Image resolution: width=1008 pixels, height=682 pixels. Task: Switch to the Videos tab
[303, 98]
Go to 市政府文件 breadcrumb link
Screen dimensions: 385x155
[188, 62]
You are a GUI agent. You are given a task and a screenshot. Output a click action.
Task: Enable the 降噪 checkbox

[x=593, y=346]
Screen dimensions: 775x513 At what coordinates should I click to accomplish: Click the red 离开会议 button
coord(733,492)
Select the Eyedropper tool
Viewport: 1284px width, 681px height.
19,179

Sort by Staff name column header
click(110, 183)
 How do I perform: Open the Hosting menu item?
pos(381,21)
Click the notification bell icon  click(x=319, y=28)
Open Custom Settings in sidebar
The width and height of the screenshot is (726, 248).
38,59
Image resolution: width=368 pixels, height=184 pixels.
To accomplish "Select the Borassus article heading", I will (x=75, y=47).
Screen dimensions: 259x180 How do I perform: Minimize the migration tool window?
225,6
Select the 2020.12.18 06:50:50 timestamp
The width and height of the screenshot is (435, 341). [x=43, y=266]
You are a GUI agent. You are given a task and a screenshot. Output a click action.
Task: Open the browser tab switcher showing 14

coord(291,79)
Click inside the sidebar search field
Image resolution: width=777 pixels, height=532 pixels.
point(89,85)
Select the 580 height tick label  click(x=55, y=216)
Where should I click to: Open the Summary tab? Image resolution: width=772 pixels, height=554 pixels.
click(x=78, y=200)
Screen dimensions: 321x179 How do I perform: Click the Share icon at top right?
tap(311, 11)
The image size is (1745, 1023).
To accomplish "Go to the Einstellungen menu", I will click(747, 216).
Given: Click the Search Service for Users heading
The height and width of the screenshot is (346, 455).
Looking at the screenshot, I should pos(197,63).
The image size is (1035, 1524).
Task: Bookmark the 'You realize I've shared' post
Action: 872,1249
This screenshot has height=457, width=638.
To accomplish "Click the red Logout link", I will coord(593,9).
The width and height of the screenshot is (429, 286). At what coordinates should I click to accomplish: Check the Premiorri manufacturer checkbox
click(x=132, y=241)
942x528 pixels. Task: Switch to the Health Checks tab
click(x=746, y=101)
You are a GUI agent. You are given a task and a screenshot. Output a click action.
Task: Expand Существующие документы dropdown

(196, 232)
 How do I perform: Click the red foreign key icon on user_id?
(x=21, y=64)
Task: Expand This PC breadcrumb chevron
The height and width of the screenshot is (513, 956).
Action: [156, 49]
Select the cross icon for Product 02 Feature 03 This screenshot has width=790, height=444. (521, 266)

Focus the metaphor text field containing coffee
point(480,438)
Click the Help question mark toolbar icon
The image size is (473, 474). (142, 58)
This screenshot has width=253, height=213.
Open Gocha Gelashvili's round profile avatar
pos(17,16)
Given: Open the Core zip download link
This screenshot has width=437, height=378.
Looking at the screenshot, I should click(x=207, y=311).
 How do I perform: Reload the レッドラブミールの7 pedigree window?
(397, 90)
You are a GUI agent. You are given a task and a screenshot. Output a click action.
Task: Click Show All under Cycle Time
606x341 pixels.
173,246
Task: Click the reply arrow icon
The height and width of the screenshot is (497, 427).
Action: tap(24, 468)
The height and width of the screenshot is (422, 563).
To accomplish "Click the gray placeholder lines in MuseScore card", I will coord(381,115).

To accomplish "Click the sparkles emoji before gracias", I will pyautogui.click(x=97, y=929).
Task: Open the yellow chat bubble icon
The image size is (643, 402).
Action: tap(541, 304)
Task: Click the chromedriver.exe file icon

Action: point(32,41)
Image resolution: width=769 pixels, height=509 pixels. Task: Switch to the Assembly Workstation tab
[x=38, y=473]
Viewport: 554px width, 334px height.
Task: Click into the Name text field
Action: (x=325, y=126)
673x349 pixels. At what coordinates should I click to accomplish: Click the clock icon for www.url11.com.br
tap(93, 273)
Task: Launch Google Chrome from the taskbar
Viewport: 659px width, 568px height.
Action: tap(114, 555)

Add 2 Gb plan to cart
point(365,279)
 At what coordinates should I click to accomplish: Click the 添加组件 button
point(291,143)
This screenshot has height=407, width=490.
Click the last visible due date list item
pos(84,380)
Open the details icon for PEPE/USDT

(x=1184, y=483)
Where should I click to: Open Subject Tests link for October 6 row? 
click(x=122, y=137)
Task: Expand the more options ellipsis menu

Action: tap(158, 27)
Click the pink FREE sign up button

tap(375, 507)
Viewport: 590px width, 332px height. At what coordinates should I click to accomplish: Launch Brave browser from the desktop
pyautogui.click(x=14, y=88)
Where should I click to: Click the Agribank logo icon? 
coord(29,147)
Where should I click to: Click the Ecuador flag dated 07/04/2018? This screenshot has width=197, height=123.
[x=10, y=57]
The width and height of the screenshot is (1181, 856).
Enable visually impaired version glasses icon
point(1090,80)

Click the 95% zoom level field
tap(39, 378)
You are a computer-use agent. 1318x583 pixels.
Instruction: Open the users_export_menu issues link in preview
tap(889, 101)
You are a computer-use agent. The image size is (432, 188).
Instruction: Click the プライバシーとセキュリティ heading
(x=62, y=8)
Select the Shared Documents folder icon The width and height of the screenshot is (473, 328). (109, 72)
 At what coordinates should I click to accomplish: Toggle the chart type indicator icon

THE TASK - When a line in the listing has the string "computer" in it, return that line.

WRITTEN REPLY -
You are a computer-use agent. 1318x583 pixels.
You are a computer-use agent. The image size is (432, 188).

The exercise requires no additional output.